*** Begin section ***

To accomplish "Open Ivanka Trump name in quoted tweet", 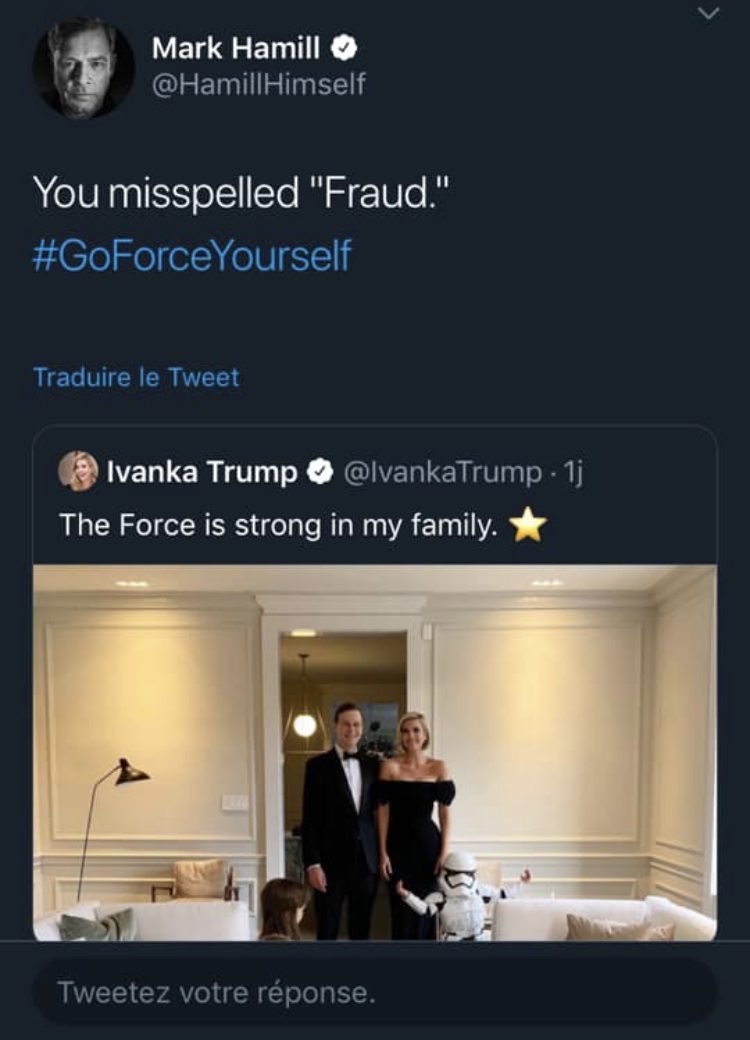I will pos(201,472).
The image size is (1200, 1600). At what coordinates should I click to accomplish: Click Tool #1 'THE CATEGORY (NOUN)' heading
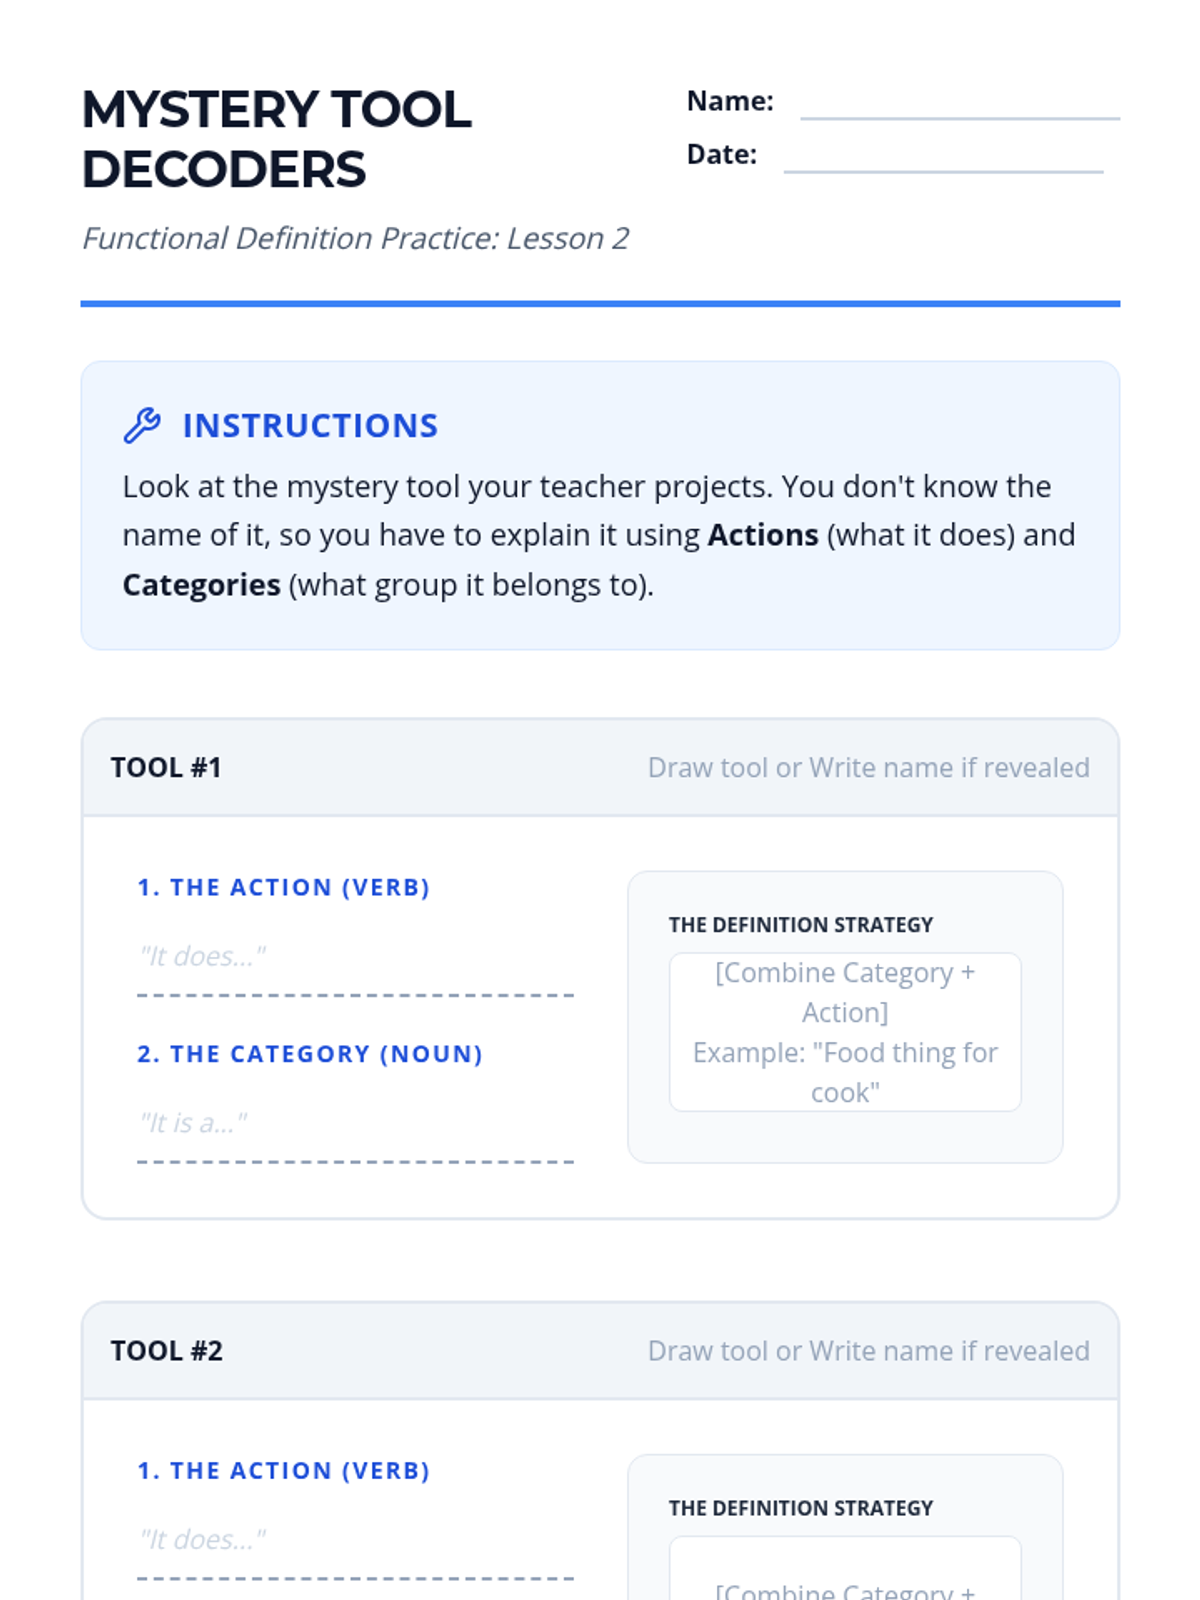coord(310,1054)

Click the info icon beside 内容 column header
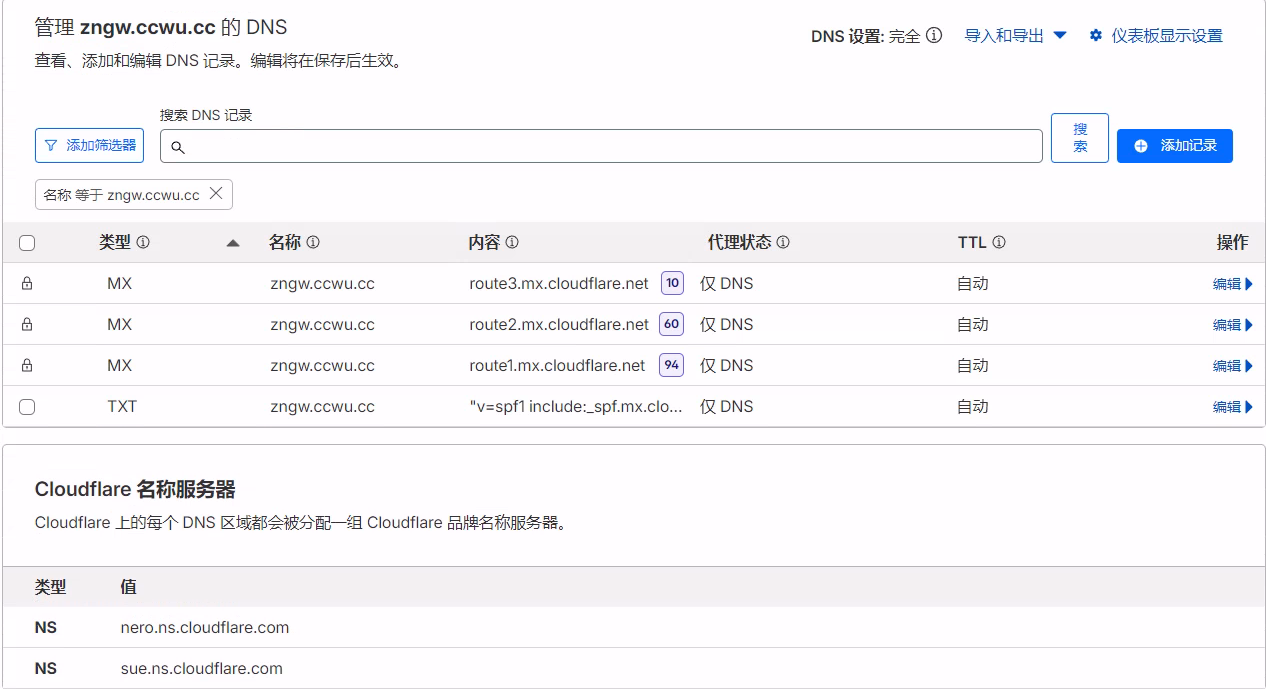point(512,243)
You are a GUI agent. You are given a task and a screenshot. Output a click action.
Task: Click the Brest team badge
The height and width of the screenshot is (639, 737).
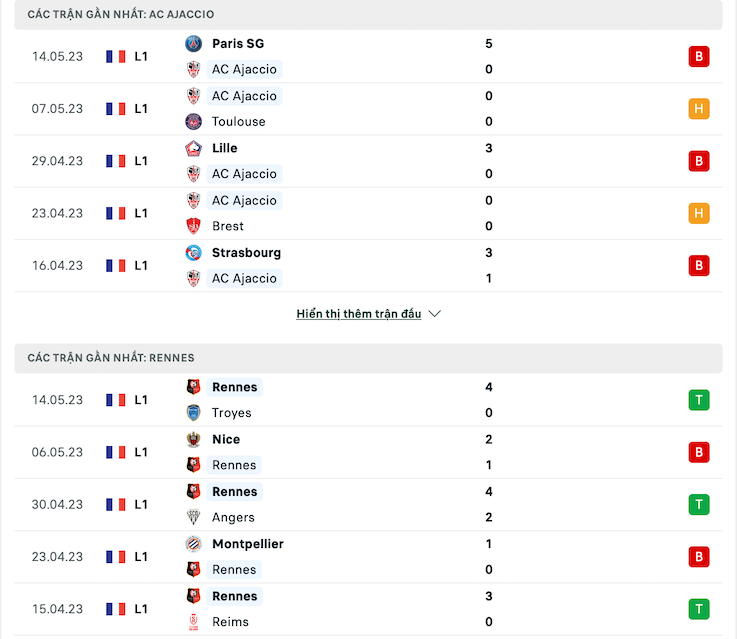coord(193,226)
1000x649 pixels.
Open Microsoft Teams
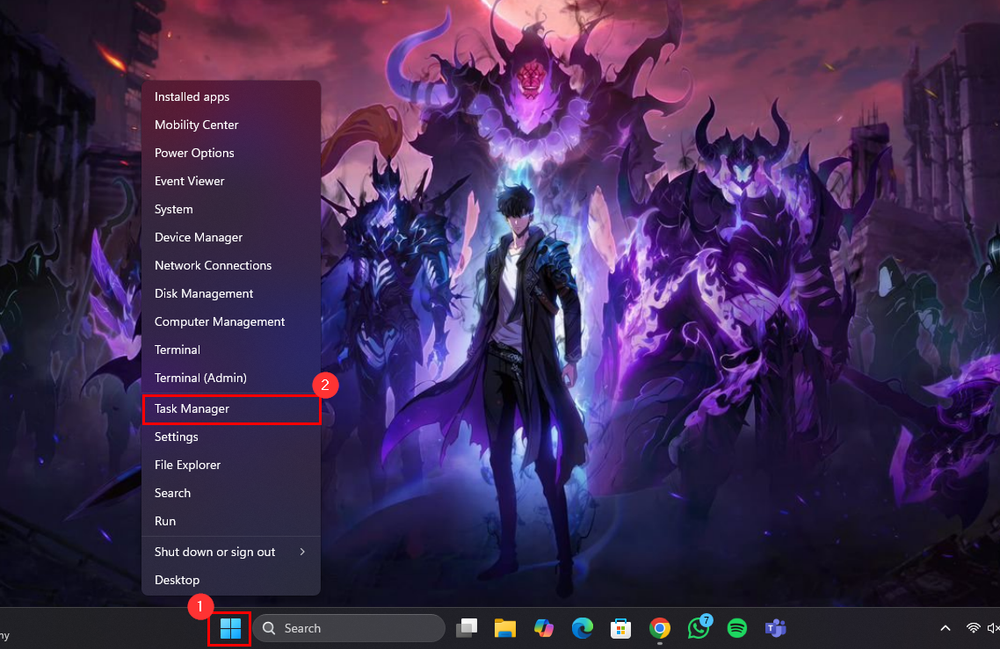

*** End section ***

● WHAT NEEDS TO BE DONE: All lines from the one containing "You are a GUI" to the last line of the records above, and no others, should be returned unchanged, without pictures.

● RESULT FOR THIS TASK:
You are a GUI agent. You are given a task and a screenshot. Output a click action.
Task: Click the Brest team badge
The height and width of the screenshot is (639, 737).
coord(193,226)
1000x649 pixels.
Open Microsoft Teams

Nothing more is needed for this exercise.